[Records for processing]
= = = = =
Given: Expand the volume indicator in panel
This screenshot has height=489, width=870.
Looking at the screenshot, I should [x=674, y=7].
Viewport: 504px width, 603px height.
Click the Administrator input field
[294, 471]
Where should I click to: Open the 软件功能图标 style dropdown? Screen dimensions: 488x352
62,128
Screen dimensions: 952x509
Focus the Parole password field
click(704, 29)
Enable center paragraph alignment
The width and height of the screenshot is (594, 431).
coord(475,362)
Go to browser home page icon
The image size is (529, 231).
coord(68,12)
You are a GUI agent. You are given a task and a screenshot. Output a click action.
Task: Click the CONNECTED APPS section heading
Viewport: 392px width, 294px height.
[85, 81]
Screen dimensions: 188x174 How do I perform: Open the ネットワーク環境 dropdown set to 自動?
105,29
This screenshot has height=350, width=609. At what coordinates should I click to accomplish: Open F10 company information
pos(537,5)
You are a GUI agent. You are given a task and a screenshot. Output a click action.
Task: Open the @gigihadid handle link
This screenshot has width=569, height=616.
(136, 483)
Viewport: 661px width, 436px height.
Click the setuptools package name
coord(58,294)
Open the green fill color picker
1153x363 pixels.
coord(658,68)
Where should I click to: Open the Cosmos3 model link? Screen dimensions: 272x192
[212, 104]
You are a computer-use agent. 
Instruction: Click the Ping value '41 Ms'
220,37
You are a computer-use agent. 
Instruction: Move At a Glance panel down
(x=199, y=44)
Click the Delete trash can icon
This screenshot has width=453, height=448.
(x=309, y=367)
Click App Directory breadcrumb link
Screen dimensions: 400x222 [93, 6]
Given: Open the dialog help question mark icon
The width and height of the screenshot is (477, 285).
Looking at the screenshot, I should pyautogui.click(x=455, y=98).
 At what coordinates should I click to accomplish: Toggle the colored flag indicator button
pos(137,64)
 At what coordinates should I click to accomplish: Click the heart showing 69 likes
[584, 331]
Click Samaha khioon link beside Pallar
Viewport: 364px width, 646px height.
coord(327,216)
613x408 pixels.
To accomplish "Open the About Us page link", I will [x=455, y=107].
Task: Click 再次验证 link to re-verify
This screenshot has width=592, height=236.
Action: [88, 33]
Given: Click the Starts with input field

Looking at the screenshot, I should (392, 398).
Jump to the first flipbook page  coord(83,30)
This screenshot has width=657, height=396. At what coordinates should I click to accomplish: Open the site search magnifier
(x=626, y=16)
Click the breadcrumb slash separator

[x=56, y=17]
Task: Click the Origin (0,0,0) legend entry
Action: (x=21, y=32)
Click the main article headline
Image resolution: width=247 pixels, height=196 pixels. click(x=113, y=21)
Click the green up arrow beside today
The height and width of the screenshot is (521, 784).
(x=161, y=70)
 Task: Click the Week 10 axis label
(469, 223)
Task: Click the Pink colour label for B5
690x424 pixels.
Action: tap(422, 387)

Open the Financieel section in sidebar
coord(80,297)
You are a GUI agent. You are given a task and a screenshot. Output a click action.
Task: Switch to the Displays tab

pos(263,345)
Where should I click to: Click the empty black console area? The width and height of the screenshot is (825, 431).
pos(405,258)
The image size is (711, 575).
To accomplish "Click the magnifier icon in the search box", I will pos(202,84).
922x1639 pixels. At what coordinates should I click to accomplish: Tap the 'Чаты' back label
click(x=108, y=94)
= = = = =
[Exercise goal]
Your task is to extract all of the records exactly.

[Written response]
Given: Expand the volume indicator in panel
This screenshot has height=489, width=870.
Looking at the screenshot, I should [x=674, y=7].
Viewport: 504px width, 603px height.
Click the Administrator input field
[294, 471]
Where should I click to: Open the 软件功能图标 style dropdown? Screen dimensions: 488x352
62,128
Screen dimensions: 952x509
Focus the Parole password field
click(704, 29)
Enable center paragraph alignment
The width and height of the screenshot is (594, 431).
coord(475,362)
Go to browser home page icon
The image size is (529, 231).
coord(68,12)
You are a GUI agent. You are given a task and a screenshot. Output a click action.
Task: Click the CONNECTED APPS section heading
Viewport: 392px width, 294px height.
[85, 81]
Screen dimensions: 188x174 How do I perform: Open the ネットワーク環境 dropdown set to 自動?
105,29
This screenshot has height=350, width=609. At what coordinates should I click to accomplish: Open F10 company information
pos(537,5)
You are a GUI agent. You are given a task and a screenshot. Output a click action.
Task: Open the @gigihadid handle link
This screenshot has width=569, height=616.
(136, 483)
Viewport: 661px width, 436px height.
Click the setuptools package name
coord(58,294)
Open the green fill color picker
1153x363 pixels.
coord(658,68)
Where should I click to: Open the Cosmos3 model link? Screen dimensions: 272x192
[212, 104]
You are a computer-use agent. 
Instruction: Click the Ping value '41 Ms'
220,37
You are a computer-use agent. 
Instruction: Move At a Glance panel down
(x=199, y=44)
Click the Delete trash can icon
This screenshot has width=453, height=448.
(x=309, y=367)
Click App Directory breadcrumb link
Screen dimensions: 400x222 [93, 6]
Given: Open the dialog help question mark icon
The width and height of the screenshot is (477, 285).
Looking at the screenshot, I should pyautogui.click(x=455, y=98).
 At what coordinates should I click to accomplish: Toggle the colored flag indicator button
pos(137,64)
 At what coordinates should I click to accomplish: Click the heart showing 69 likes
[584, 331]
Click Samaha khioon link beside Pallar
Viewport: 364px width, 646px height.
coord(327,216)
613x408 pixels.
To accomplish "Open the About Us page link", I will [x=455, y=107].
Task: Click 再次验证 link to re-verify
This screenshot has width=592, height=236.
Action: [88, 33]
Given: Click the Starts with input field

Looking at the screenshot, I should (392, 398).
Jump to the first flipbook page  coord(83,30)
This screenshot has width=657, height=396. At what coordinates should I click to accomplish: Open the site search magnifier
(x=626, y=16)
Click the breadcrumb slash separator

[x=56, y=17]
Task: Click the Origin (0,0,0) legend entry
Action: (x=21, y=32)
Click the main article headline
Image resolution: width=247 pixels, height=196 pixels. click(x=113, y=21)
Click the green up arrow beside today
The height and width of the screenshot is (521, 784).
(x=161, y=70)
 Task: Click the Week 10 axis label
(469, 223)
Task: Click the Pink colour label for B5
690x424 pixels.
Action: tap(422, 387)

Open the Financieel section in sidebar
coord(80,297)
You are a GUI agent. You are given a task and a screenshot. Output a click action.
Task: Switch to the Displays tab

pos(263,345)
Where should I click to: Click the empty black console area? The width and height of the screenshot is (825, 431).
pos(405,258)
The image size is (711, 575).
To accomplish "Click the magnifier icon in the search box", I will pos(202,84).
922x1639 pixels. At what coordinates should I click to accomplish: Tap the 'Чаты' back label
click(x=108, y=94)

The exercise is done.